I made an off-hand comment on a friend’s Facebook post this morning — he uploaded a great photo of a Dolly Varden in Southeast Alaska and I quickly opined that, should some higher power ever dictate to me that I could only catch one salmonid for the rest of my life, it very well might be a Dolly Varden.
It was kind of silly declaration, honestly — one meant to simply show my deep appreciation for the sea-run char of the Northwest. I’m a pretty solid plane flight away from the nearest readily available Dolly Varden stream, and I might get to spend a week or so every couple of summers chasing them as they move into fresh water as the days start to get longer in pursuit of salmon smolts and, later, salmon eggs and then decaying salmon flesh. To say I’d pick Dollies over, say, the cutthroats I can reach just a few minutes from home … well, that was foolish.

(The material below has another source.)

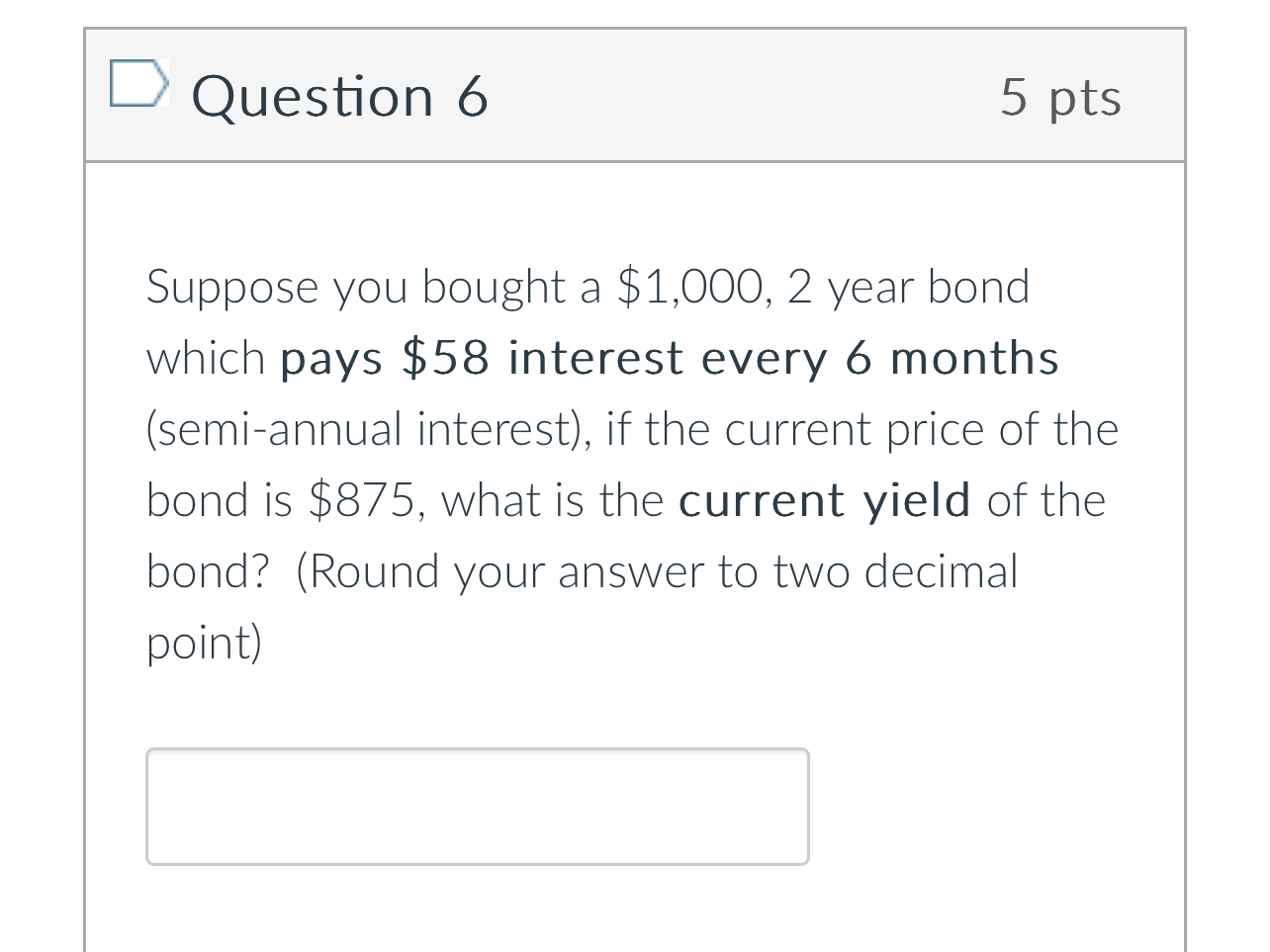Click 'what is the' phrase text
1270x952 pixels.
click(552, 500)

That said, my friend, TU employee and Juneau fishing guide Mark Hieronymus, aptly declares the Dolly Varden to be “the people’s fish.” That’s not to say that Mark is the Che Guevera of Southeast Alaskan fishing guides, but he’s spot-on about the Dolly. This is a dependable fish. Salmon come and salmon go in the rivers and streams of the Tongass National Forest — Dollies are almost always there, and they’re almost always hungry. You can try to time the silver run or the king run, and maybe you’ll get lucky and hit it just right. Odds are, you’ll time your date with Dolly perfectly — she’s rarely a no-show.
And then there’s the wallpaper — the rainforest backdrop of the Tongass is primal, just like the Dolly Varden that moves through the piscine environment, harassing salmon from the cradle to the grave. And damn, they’ll hit a fly, be it a smolt imitation in the estuary or an Egg-sucking Leech five miles from the salt beneath the spruce and hemlock canopy.
So, silly as it sounds … I might, indeed, choose the Dolly if I ever had to make that choice. That, of course, would mean I’d have to stock up on airline miles or, better yet, move to some island along the Inside Passage and tie the bulk of my flies in purple and pink.